Larry Delaney the protagonist of My Oedipus Complex represents a semi-autobiographical version of the author O’Connor. In the story O’Connor juxtaposes the immediacy of a child’s perspective with the more fully developed perspective of the adult version of the character. Larry, as an adult, remembers his childhood self and the struggle he had coping with seeing his father as a rival thus leading to jealousy as well as feelings of envy connect to his brother, a baby in the family. Through an adult point of view, Larry informs the reader that time has led him to see from a different perspective and to have developed a sense of acceptance of the experience he is recounting. Because it remains clear that the child Larry and the adult Larry remain the same person, the lighter attitude that the adult has developed does not obscure the painful struggles of the child. On a wider scale, the story elucidates the universal conflicted nature of the relationship between fathers and sons.

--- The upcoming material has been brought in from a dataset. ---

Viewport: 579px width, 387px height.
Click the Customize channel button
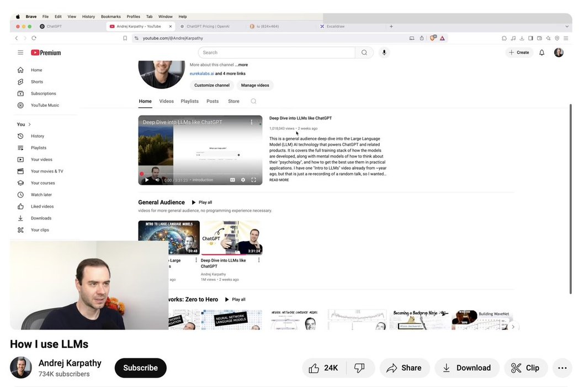pyautogui.click(x=211, y=85)
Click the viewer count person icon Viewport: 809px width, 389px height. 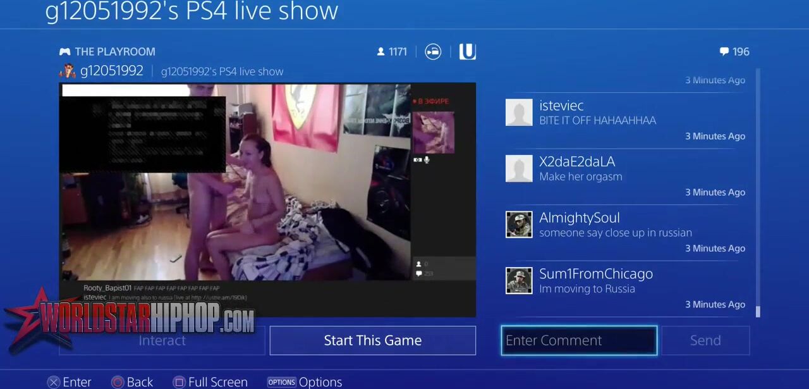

As the story opens Larry shares his memories of an ideal and happy childhood spent with his mother while his father was away serving in World War I. During this time Larry is as devoted to his mother as she is attentive to him. They share a pleasant daily routine beginning with morning talks in her large bed and walks into town to attend church services and take care of any needed shopping. Other times, they take walks in the country. In the evenings Larry follows his mother’s lead in praying for the safe return of his father, who is a complete mystery to the boy. Everything changes when the father returns home and Larry’s position in his mother’s world quickly changes. There is no longer room in his mother’s bed in the morning. His mother redirects her attention from Larry to his father leaving the boy feeling ignored and unwanted. He is frequently asked to stop talking and remain quiet when his father speaks. He is to be careful not to do anything to awaken his father in the mornings. Larry resents taking second position, or perhaps third if the baby is considered, to his father whom he sees as a rude stranger in the house. Larry cannot understand why his mother favors such a person over him and in his mind it is somehow connected to his mother and father sleeping with each other which Larry describes as an “unhealthy habit” while he views the entire situation as a sign that God could not listen to prayers very carefully if this is how he answers them. Finally, a morning comes when Larry makes noise and wakes his father up and his father warns him to be quiet. Larry is then slapped by his father for yelling at him, which is the beginning of an ongoing series of conflicts between them.
A ceasefire of sorts develops between father and son when Larry’s father too feels that he is being ignored by his wife who now is focusing all of her attention on the baby. By the end of the story Larry is happier as he looks back at a time when his father bought him a model railroad for Christmas. Larry’s personality endears him to readers. He has an active imagination, is well spoken, and comes across as self-confident. The author successfully couples these traits with the sometimes naive nature of childhood as the young Larry does not display a deep understanding of certain concepts such as war, marriage, and reproduction. Further, he does not seem to understand why his mother shows so much concern for his father. The depiction of Larry brings both a poignant mood and a certain amount of humor to the story while dealing with a universal conflict. Larry discovers that fathers and sons always have some level of rivalry in their relationships as they jockey for position within a family. Compassion stems from conflict and while the generations can find common ground, the journey is rarely without a sense of loss.